Data lines:
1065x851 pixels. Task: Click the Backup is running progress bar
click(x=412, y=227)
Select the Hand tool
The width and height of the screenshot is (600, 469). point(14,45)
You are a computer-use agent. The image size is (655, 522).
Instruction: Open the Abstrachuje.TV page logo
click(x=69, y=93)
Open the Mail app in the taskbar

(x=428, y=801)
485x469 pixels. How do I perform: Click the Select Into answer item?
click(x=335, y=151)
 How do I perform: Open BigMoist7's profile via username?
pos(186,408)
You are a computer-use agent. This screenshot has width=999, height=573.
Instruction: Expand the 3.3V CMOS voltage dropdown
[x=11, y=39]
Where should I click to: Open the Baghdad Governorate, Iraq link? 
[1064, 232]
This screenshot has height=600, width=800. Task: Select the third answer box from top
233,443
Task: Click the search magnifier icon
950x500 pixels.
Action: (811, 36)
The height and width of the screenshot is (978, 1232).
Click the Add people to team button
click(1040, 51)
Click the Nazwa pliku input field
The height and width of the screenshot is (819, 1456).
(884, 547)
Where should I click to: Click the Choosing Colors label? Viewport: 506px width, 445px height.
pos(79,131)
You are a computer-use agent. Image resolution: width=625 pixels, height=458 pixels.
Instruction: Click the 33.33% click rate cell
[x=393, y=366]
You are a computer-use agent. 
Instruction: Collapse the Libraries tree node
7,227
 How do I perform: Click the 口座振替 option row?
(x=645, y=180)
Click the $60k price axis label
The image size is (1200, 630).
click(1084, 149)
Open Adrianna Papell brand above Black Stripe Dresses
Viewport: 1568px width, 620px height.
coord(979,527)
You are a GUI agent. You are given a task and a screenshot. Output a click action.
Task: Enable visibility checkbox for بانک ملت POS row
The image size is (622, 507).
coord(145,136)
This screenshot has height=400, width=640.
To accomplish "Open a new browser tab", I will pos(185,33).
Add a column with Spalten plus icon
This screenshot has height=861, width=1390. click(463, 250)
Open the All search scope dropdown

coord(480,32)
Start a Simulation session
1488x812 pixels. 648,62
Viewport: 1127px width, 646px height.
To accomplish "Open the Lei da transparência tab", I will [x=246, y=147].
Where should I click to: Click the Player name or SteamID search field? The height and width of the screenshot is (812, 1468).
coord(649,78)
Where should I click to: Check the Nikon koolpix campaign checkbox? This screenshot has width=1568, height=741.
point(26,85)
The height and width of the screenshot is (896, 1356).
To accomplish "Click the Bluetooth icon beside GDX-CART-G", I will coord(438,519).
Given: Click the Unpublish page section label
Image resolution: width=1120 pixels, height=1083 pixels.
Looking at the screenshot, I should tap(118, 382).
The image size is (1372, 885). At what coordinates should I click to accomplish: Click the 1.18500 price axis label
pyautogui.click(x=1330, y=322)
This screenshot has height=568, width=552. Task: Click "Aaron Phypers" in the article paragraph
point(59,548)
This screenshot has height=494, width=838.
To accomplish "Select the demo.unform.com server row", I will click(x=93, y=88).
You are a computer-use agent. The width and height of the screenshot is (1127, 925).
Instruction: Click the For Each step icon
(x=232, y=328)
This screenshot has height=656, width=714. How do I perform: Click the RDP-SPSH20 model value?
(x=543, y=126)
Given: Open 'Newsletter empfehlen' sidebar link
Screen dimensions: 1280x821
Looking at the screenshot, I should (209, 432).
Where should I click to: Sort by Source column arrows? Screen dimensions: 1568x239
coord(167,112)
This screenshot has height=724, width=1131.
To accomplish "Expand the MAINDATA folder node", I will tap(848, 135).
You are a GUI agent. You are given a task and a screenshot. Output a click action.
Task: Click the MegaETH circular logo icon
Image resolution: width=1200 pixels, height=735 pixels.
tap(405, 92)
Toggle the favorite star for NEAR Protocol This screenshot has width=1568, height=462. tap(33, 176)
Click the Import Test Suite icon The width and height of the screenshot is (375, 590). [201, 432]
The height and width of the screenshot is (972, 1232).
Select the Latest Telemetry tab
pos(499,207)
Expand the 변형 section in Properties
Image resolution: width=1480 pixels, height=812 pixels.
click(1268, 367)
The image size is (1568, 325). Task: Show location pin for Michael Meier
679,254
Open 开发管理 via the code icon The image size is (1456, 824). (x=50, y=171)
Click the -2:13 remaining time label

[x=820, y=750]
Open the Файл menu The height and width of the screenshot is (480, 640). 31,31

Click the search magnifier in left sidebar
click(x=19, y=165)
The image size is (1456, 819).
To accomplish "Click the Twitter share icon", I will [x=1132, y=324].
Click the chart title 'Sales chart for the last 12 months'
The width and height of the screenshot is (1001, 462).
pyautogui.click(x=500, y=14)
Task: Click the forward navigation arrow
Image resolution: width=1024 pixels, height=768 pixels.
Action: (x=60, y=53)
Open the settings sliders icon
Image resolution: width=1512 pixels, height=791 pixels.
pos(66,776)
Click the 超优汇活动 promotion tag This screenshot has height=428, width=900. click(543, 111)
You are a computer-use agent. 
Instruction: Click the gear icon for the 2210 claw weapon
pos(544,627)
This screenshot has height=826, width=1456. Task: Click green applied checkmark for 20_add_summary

The request: Copy out the records word for word, from the first line through the line containing "coord(979,527)", with both ends included.

Right answer:
1065x851 pixels. Task: Click the Backup is running progress bar
click(x=412, y=227)
Select the Hand tool
The width and height of the screenshot is (600, 469). point(14,45)
You are a computer-use agent. The image size is (655, 522).
Instruction: Open the Abstrachuje.TV page logo
click(x=69, y=93)
Open the Mail app in the taskbar

(x=428, y=801)
485x469 pixels. How do I perform: Click the Select Into answer item?
click(x=335, y=151)
 How do I perform: Open BigMoist7's profile via username?
pos(186,408)
You are a computer-use agent. This screenshot has width=999, height=573.
Instruction: Expand the 3.3V CMOS voltage dropdown
[x=11, y=39]
Where should I click to: Open the Baghdad Governorate, Iraq link? 
[1064, 232]
This screenshot has height=600, width=800. Task: Select the third answer box from top
233,443
Task: Click the search magnifier icon
950x500 pixels.
Action: (811, 36)
The height and width of the screenshot is (978, 1232).
Click the Add people to team button
click(1040, 51)
Click the Nazwa pliku input field
The height and width of the screenshot is (819, 1456).
(884, 547)
Where should I click to: Click the Choosing Colors label? Viewport: 506px width, 445px height.
pos(79,131)
You are a computer-use agent. Image resolution: width=625 pixels, height=458 pixels.
Instruction: Click the 33.33% click rate cell
[x=393, y=366]
You are a computer-use agent. 
Instruction: Collapse the Libraries tree node
7,227
 How do I perform: Click the 口座振替 option row?
(x=645, y=180)
Click the $60k price axis label
The image size is (1200, 630).
click(1084, 149)
Open Adrianna Papell brand above Black Stripe Dresses
Viewport: 1568px width, 620px height.
coord(979,527)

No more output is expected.